Reading is the new wellness for our black boys. One of the most impactful actions we can take as a community to reinforce this maxim is to encourage community members to become reading mentors, that is, to guide and otherwise contribute to the gainful progress of improving reading proficiency among the Black boy demographic. By community members I include home, community, and church; it must involve parents, grandparents, older siblings, and extended members of the family.
Indeed, it must be a village affair!
I return to the theme of black boys and grade-level reading because it is just that important. According to the Black Star Project, an action-based organization founded to close the racial academic achievement gap and based in Chicago, Illinois, large swaths of black boys are falling behind in reading test scores, especially in urban cities across the country.
Matthew Lynch, Editor of The Edvocate, a website devoted to advocating for equity in education, cites those Black Star Project findings in sounding the alarm regarding the urgency of grade-level reading among black boys. One sobering statistic, for example, reveals that 46 percent of white students are adequate readers by eighth grade compared to 17 percent of Black students.

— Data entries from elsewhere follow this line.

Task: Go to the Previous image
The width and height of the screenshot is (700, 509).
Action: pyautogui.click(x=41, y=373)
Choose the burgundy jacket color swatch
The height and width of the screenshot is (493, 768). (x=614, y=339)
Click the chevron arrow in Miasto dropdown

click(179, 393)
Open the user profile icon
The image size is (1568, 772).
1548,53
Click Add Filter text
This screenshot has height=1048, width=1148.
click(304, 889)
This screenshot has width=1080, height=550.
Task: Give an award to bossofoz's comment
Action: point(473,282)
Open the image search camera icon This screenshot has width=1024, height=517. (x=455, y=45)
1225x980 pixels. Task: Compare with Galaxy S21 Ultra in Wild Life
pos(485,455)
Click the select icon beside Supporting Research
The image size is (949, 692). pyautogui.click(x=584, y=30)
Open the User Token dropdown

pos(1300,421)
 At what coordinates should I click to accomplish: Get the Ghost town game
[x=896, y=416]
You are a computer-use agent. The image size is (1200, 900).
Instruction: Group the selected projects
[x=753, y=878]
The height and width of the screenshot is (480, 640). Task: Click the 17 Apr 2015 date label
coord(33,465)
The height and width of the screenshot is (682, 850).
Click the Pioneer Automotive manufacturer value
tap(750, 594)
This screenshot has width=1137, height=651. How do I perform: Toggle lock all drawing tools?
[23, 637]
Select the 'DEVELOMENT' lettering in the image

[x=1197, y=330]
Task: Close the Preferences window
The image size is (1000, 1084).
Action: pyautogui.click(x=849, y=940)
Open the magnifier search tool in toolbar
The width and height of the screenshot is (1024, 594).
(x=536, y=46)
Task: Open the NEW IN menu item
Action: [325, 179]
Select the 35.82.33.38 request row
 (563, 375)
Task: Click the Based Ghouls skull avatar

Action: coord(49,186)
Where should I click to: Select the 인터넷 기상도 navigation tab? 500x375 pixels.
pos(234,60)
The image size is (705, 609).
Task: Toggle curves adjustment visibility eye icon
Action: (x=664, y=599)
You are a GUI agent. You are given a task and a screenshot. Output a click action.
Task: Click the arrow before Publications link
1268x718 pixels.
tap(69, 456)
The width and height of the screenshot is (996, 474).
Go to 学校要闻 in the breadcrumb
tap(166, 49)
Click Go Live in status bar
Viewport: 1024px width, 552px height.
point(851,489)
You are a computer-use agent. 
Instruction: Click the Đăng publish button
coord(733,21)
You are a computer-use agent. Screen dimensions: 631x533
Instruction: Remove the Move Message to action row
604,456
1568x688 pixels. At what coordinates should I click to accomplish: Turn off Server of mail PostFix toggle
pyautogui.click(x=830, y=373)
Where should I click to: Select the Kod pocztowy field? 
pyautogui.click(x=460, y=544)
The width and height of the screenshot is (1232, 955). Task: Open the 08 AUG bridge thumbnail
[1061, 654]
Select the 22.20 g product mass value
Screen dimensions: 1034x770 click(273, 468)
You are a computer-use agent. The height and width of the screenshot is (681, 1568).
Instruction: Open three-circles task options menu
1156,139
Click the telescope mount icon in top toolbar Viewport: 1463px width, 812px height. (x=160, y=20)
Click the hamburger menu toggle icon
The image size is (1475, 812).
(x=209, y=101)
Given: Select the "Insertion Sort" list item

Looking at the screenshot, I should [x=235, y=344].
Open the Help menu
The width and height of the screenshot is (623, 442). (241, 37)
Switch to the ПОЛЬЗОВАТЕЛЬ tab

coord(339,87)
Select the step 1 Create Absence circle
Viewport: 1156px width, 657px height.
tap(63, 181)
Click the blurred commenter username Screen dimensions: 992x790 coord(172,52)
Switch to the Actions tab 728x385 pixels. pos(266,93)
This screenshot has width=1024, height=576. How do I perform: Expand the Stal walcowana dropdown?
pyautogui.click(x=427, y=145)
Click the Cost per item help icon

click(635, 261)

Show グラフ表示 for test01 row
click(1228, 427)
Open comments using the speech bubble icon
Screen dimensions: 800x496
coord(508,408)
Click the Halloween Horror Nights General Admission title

Lynch further opines, “While it is true that Black boys often arrive in Kindergarten with inherent disadvantages, they continue to experience a ‘behind the 8-ball’ mentality as their school career progresses.”
We have known for quite some time of the achievement gap in education for Black students and their counterparts. The statistics regarding Black boys and grade-level reading, though, are ominous and alarming and that is why it is crucial we began to treat this issue with the attention it deserves.
Our most urgent action must be to create an army of reading mentors in our communities, especially considering the severe constrictions Covid-19 has placed on the education process across the board.
The goal must be proficient reading, defined by the University of New England as “proficient readers know what and when they are comprehending; they can identify their purposes for reading and identify the demands placed on them by a particular text.”
Hence, a simple program of establishing reading mentors in our families, homes and churches should be modeled thusly:
One, read out loud to a black boy from multiple genres such as fiction, poetry, history etc.
Two, have a black boy read out loud to a parent or mentor from diverse genres on their respective levels of comprehension (kindergarten, elementary etc.).
Three, the placement of age-appropriate books in cars. This step alone will reinforce the power of reading, not to mention afford multiple opportunities for enhancing comprehension.
According to ReadingRockets.Org, elementary to middle school students should be reading an average of 20 minutes per day (if not more); thus, the first two activities could be divided into 10-minute blocks.
These measures do not require a great expenditure of effort or time or cost; they simply require a degree of commitment, fostered by a concern for the education of our children.
Encouraging community members to become reading mentors is a huge step toward reversing the troubling trends in proficient reading among our black boy demographic.
Reading is the new wellness for our black boys.